The protocol surrounding living organ donation is strict. Donors either have to be family members or an acquaintance. Furthermore, they must act through free will and pass psychological and physical tests to deem they are a match.
As a result, Sarah and Chris first looked to family members for help. However, none of them proved to be a match. Consequently, the determined parents took to social media for help. Using Facebook, they sent out a plea for potential donors to come forward.
That’s how police officer Lieutenant Steven Tenney first learned of Sloan’s condition. The 40-year-old is a cop with the Keene Police Department. And he has a mutual friend with the tot’s family through his brother, Jake Tenney.
Realizing he had the same blood type as Sloan, Steven decided to fill out a survey online. He then visited Lahey Hospital and Medical Center in Burlington, Massachusetts, for psychological and physical tests. At the end of the process, the cop discovered that he was a match.
Consequently, on September 8, 2017, Steven underwent surgery to remove a fifth of his liver at Lahey Hospital. From there, it was ferried 20 miles away to Boston Children’s Hospital where Sloan was awaiting her transplant. Thankfully, both procedures were successful.

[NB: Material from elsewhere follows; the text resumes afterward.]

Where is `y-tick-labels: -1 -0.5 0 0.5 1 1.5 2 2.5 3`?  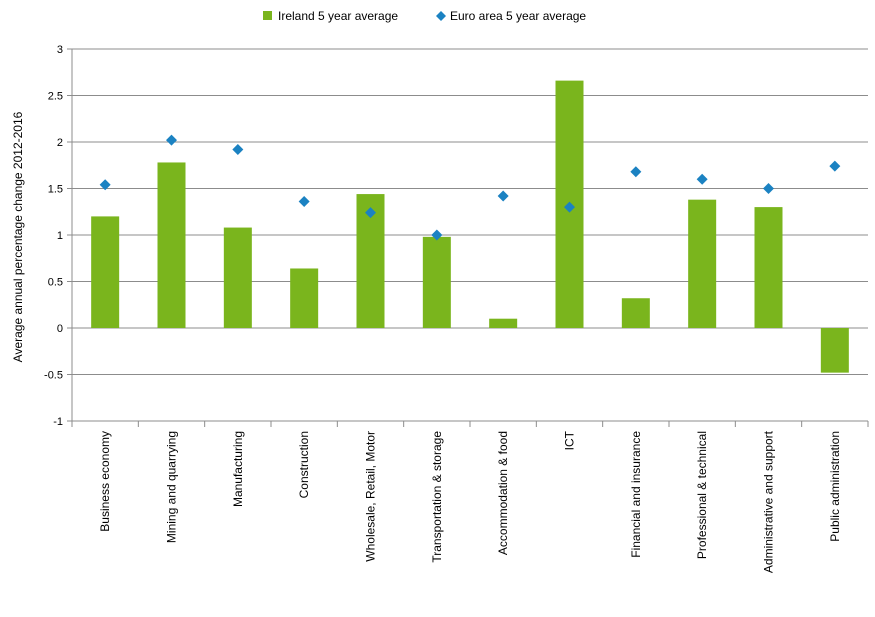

In the months after her surgery, doctors will monitor Sloan carefully to ensure her new liver thrives. In cases like hers, there’s a 95 percent chance of survival after the first year. Meanwhile, Steven’s body will regrow the lost section of his liver.
While Sloan still has a long road to recovery ahead of her, her family will always be grateful for Steven’s gift. “He reached out right when this all started,” Sarah told The Keene Sentinel. “That just speaks to his character. It reminds us that there are great people in the world.”